• [Problem description]: Copy the items from the start through the line containing "will [x=337, y=469].", replacing "heading" with "title" and leaving everything else unchanged.
— start of Data excerpts —
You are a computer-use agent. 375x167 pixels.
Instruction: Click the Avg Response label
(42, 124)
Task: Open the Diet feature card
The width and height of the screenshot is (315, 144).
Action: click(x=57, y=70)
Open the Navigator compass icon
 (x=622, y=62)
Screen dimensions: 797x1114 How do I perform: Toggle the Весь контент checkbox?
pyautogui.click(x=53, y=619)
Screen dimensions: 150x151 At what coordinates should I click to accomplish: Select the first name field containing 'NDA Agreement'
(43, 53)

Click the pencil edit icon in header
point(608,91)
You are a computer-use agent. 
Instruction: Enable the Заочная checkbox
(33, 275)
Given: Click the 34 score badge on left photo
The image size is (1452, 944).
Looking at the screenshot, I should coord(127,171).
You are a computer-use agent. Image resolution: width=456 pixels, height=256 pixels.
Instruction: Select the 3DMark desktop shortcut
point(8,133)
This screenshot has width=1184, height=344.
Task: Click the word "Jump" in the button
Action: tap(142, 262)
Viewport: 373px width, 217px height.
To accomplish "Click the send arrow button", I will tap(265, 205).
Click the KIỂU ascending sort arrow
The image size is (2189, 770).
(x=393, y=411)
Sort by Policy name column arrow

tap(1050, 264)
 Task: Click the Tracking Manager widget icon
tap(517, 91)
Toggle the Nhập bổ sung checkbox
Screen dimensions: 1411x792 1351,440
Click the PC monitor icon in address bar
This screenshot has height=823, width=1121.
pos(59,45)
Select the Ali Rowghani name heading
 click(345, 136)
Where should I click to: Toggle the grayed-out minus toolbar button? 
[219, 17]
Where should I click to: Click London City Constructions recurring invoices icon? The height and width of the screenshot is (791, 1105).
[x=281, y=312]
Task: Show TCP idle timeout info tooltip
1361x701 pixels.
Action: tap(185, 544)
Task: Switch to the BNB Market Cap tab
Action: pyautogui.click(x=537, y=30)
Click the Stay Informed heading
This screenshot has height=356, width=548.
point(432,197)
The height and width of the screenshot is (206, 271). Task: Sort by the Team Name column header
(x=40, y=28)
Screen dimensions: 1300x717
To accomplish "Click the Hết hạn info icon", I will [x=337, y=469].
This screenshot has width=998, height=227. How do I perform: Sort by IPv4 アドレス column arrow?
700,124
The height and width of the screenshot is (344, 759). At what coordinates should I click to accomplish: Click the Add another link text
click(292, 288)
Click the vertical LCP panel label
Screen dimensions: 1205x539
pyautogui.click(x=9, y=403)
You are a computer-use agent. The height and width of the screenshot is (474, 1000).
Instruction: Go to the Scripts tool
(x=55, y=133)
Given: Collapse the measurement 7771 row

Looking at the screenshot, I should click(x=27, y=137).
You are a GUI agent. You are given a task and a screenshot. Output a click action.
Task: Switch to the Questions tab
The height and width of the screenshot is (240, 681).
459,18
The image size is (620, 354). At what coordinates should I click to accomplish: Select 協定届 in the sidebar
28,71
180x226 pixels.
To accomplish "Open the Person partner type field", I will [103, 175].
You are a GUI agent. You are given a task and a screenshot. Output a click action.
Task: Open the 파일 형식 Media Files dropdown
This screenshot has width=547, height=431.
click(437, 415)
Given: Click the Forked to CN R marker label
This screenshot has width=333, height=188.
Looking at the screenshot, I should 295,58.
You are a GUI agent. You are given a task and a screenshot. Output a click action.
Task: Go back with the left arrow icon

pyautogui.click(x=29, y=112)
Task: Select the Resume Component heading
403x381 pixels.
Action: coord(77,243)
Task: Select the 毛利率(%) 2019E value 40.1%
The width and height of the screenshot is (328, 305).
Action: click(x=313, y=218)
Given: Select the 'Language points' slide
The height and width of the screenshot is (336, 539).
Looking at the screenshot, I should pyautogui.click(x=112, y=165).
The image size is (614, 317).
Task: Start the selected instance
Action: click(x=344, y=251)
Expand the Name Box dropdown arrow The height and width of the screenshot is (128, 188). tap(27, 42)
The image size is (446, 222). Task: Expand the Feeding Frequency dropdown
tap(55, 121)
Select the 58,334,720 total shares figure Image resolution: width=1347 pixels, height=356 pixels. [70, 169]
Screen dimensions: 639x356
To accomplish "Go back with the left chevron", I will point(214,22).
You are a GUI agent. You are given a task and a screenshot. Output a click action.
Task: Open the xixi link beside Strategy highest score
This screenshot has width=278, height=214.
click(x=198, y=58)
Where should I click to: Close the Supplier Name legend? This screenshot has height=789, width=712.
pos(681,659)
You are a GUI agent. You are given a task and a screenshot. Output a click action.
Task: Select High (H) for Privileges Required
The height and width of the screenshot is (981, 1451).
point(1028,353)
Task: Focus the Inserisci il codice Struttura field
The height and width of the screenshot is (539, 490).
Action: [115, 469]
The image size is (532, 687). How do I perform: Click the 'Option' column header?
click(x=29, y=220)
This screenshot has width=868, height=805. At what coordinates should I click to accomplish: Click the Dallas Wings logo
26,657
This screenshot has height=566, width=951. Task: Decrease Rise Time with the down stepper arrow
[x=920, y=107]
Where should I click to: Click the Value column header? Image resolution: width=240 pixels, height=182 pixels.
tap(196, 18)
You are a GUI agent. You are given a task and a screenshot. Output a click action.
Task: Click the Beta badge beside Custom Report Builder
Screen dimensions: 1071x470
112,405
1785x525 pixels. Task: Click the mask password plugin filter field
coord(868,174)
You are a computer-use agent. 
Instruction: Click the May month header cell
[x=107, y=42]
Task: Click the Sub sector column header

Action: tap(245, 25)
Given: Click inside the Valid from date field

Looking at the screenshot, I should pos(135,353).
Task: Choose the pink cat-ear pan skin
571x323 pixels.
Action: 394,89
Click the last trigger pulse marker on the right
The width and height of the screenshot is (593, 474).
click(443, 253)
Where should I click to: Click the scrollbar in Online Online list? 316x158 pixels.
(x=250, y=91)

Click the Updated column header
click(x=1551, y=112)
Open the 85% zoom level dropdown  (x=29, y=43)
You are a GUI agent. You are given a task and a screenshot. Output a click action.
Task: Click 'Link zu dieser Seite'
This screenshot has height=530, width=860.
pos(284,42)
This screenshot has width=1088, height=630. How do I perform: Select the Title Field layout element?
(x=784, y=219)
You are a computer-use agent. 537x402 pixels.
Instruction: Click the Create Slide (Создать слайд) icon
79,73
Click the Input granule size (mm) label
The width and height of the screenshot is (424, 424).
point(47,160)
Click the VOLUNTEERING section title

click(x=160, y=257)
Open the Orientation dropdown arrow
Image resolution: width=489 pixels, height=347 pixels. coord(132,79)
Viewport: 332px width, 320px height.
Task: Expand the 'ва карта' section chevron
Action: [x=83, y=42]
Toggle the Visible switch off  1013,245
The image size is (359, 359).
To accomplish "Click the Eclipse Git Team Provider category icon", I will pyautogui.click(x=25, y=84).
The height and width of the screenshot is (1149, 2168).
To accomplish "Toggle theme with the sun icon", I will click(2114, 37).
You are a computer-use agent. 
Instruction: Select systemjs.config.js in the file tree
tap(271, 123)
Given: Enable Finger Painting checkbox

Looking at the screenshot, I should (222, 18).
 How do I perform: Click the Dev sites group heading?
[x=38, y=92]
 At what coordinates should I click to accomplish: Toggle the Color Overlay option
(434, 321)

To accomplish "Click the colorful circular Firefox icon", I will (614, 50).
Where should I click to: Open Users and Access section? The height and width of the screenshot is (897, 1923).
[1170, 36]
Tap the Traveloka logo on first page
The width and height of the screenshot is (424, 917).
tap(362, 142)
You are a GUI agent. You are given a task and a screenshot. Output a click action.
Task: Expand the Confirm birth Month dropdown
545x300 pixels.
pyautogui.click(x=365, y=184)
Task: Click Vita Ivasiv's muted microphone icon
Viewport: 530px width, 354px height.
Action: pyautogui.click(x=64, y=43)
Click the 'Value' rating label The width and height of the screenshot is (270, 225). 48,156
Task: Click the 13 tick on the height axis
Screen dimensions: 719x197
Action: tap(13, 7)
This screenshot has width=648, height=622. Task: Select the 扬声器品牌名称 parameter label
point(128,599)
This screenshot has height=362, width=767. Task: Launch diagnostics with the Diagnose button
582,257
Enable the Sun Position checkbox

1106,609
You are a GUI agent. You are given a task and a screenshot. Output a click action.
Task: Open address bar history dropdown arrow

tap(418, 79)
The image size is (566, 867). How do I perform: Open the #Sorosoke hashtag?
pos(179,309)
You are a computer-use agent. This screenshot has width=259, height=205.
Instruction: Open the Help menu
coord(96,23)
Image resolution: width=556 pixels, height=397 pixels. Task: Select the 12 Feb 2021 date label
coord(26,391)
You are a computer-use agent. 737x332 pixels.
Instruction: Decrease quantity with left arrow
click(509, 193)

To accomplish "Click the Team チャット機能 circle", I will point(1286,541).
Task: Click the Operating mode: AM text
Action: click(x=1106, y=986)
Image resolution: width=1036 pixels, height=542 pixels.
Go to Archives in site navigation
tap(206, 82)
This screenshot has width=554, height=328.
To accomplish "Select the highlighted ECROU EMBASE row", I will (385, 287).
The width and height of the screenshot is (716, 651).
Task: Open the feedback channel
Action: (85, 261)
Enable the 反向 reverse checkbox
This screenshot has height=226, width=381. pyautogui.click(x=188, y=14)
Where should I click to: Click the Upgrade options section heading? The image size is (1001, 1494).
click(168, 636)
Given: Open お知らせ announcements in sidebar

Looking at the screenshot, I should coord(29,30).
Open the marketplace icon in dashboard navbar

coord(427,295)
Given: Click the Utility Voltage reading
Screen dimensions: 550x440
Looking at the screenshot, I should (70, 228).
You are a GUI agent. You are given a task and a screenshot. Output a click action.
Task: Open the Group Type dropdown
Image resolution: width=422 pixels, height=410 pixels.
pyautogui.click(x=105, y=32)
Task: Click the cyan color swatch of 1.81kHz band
— end of Data excerpts —
• [Output for this task]:
You are a computer-use agent. 375x167 pixels.
Instruction: Click the Avg Response label
(42, 124)
Task: Open the Diet feature card
The width and height of the screenshot is (315, 144).
Action: click(x=57, y=70)
Open the Navigator compass icon
 (x=622, y=62)
Screen dimensions: 797x1114 How do I perform: Toggle the Весь контент checkbox?
pyautogui.click(x=53, y=619)
Screen dimensions: 150x151 At what coordinates should I click to accomplish: Select the first name field containing 'NDA Agreement'
(43, 53)

Click the pencil edit icon in header
point(608,91)
You are a computer-use agent. 
Instruction: Enable the Заочная checkbox
(33, 275)
Given: Click the 34 score badge on left photo
The image size is (1452, 944).
Looking at the screenshot, I should coord(127,171).
You are a computer-use agent. Image resolution: width=456 pixels, height=256 pixels.
Instruction: Select the 3DMark desktop shortcut
point(8,133)
This screenshot has width=1184, height=344.
Task: Click the word "Jump" in the button
Action: tap(142, 262)
Viewport: 373px width, 217px height.
To accomplish "Click the send arrow button", I will tap(265, 205).
Click the KIỂU ascending sort arrow
The image size is (2189, 770).
(x=393, y=411)
Sort by Policy name column arrow

tap(1050, 264)
 Task: Click the Tracking Manager widget icon
tap(517, 91)
Toggle the Nhập bổ sung checkbox
Screen dimensions: 1411x792 1351,440
Click the PC monitor icon in address bar
This screenshot has height=823, width=1121.
pos(59,45)
Select the Ali Rowghani name title
 click(345, 136)
Where should I click to: Toggle the grayed-out minus toolbar button? 
[219, 17]
Where should I click to: Click London City Constructions recurring invoices icon? The height and width of the screenshot is (791, 1105).
[x=281, y=312]
Task: Show TCP idle timeout info tooltip
1361x701 pixels.
Action: tap(185, 544)
Task: Switch to the BNB Market Cap tab
Action: pyautogui.click(x=537, y=30)
Click the Stay Informed title
This screenshot has height=356, width=548.
point(432,197)
The height and width of the screenshot is (206, 271). Task: Sort by the Team Name column header
(x=40, y=28)
Screen dimensions: 1300x717
To accomplish "Click the Hết hạn info icon", I will [x=337, y=469].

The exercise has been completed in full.